"""

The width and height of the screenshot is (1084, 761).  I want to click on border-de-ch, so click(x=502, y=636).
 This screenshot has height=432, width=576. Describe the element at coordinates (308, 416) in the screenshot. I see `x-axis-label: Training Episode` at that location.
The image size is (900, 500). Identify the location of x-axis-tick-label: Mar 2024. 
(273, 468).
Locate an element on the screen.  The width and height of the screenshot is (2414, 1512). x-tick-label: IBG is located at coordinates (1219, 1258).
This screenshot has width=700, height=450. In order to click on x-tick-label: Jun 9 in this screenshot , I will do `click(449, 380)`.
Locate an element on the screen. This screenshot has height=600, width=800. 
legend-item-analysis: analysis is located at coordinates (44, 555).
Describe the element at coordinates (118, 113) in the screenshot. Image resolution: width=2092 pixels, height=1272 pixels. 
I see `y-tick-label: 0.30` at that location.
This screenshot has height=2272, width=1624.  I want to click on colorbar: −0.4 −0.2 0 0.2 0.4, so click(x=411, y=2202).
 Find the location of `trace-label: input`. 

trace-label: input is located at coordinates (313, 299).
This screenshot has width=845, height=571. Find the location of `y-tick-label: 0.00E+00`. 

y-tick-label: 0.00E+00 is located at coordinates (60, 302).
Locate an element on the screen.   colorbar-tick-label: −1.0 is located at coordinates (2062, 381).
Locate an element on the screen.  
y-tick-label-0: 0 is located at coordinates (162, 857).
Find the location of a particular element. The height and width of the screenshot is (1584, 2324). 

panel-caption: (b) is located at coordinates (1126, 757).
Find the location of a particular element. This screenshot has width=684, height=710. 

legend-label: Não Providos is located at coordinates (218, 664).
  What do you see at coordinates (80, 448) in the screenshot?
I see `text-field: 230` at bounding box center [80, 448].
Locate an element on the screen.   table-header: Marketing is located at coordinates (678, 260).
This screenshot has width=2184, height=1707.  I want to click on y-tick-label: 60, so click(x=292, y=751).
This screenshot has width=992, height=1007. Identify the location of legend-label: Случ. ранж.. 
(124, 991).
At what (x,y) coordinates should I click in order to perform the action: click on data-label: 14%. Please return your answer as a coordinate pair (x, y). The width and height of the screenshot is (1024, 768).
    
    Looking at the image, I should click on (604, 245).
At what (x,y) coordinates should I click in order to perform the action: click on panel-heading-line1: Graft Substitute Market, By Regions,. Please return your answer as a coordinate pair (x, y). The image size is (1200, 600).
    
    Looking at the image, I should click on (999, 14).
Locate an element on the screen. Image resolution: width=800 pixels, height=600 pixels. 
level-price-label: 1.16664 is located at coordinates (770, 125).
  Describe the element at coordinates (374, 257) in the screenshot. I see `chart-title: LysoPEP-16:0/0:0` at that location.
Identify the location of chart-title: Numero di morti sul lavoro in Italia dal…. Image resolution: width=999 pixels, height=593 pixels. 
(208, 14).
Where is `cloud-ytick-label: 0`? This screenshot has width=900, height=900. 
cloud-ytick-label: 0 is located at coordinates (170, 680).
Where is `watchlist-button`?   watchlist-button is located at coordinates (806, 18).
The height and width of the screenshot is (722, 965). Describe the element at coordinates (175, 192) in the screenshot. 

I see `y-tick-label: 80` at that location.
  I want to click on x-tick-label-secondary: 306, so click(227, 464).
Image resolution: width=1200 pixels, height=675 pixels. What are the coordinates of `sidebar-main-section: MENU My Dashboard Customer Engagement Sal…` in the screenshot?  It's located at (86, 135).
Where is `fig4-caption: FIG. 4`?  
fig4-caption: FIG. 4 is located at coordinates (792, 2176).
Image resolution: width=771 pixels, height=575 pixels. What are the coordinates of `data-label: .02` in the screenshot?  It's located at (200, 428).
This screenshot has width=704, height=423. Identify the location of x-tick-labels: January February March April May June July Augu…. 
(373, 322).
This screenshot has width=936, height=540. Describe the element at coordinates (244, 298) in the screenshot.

"""

■ What you need to do:
Reproduce verbatim the records from the very start through the line containing "This screenshot has width=700, height=450.", including that line.

■ Task result:
The width and height of the screenshot is (1084, 761).  I want to click on border-de-ch, so click(x=502, y=636).
 This screenshot has height=432, width=576. Describe the element at coordinates (308, 416) in the screenshot. I see `x-axis-label: Training Episode` at that location.
The image size is (900, 500). Identify the location of x-axis-tick-label: Mar 2024. 
(273, 468).
Locate an element on the screen.  The width and height of the screenshot is (2414, 1512). x-tick-label: IBG is located at coordinates (1219, 1258).
This screenshot has width=700, height=450. In order to click on x-tick-label: Jun 9 in this screenshot , I will do `click(449, 380)`.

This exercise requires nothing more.